**YOUR INSTRUCTIONS**
Print every line of the listing exactly, please.

**SOURCE MATERIAL**
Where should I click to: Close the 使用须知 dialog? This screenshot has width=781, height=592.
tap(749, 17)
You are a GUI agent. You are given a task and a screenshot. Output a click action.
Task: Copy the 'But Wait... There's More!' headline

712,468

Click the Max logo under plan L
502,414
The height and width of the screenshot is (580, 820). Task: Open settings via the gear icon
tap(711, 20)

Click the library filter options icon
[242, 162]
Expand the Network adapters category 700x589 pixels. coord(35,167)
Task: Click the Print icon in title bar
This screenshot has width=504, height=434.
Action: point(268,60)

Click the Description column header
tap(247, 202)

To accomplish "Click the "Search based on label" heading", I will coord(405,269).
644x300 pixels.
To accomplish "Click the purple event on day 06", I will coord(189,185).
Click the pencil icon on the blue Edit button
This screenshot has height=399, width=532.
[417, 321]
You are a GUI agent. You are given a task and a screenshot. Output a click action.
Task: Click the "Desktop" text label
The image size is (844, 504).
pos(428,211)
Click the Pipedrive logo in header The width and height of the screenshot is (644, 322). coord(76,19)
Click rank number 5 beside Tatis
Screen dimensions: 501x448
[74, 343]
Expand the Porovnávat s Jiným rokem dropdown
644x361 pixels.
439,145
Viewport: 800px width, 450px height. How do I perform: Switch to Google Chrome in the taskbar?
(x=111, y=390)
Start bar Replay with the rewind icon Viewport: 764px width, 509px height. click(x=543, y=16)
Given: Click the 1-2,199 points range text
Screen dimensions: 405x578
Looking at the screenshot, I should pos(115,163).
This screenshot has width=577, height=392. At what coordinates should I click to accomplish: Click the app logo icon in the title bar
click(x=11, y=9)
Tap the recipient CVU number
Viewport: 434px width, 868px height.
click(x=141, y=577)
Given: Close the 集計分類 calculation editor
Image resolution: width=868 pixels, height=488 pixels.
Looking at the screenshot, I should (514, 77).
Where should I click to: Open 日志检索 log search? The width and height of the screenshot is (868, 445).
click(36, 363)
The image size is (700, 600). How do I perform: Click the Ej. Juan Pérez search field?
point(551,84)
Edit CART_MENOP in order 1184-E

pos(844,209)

**RESULT OF THE TASK**
Where should I click to: Close the 使用须知 dialog? This screenshot has width=781, height=592.
tap(749, 17)
You are a GUI agent. You are given a task and a screenshot. Output a click action.
Task: Copy the 'But Wait... There's More!' headline

712,468

Click the Max logo under plan L
502,414
The height and width of the screenshot is (580, 820). Task: Open settings via the gear icon
tap(711, 20)

Click the library filter options icon
[242, 162]
Expand the Network adapters category 700x589 pixels. coord(35,167)
Task: Click the Print icon in title bar
This screenshot has width=504, height=434.
Action: point(268,60)

Click the Description column header
tap(247, 202)

To accomplish "Click the "Search based on label" heading", I will coord(405,269).
644x300 pixels.
To accomplish "Click the purple event on day 06", I will coord(189,185).
Click the pencil icon on the blue Edit button
This screenshot has height=399, width=532.
[417, 321]
You are a GUI agent. You are given a task and a screenshot. Output a click action.
Task: Click the "Desktop" text label
The image size is (844, 504).
pos(428,211)
Click the Pipedrive logo in header The width and height of the screenshot is (644, 322). coord(76,19)
Click rank number 5 beside Tatis
Screen dimensions: 501x448
[74, 343]
Expand the Porovnávat s Jiným rokem dropdown
644x361 pixels.
439,145
Viewport: 800px width, 450px height. How do I perform: Switch to Google Chrome in the taskbar?
(x=111, y=390)
Start bar Replay with the rewind icon Viewport: 764px width, 509px height. click(x=543, y=16)
Given: Click the 1-2,199 points range text
Screen dimensions: 405x578
Looking at the screenshot, I should pos(115,163).
This screenshot has width=577, height=392. At what coordinates should I click to accomplish: Click the app logo icon in the title bar
click(x=11, y=9)
Tap the recipient CVU number
Viewport: 434px width, 868px height.
click(x=141, y=577)
Given: Close the 集計分類 calculation editor
Image resolution: width=868 pixels, height=488 pixels.
Looking at the screenshot, I should (514, 77).
Where should I click to: Open 日志检索 log search? The width and height of the screenshot is (868, 445).
click(36, 363)
The image size is (700, 600). How do I perform: Click the Ej. Juan Pérez search field?
point(551,84)
Edit CART_MENOP in order 1184-E

pos(844,209)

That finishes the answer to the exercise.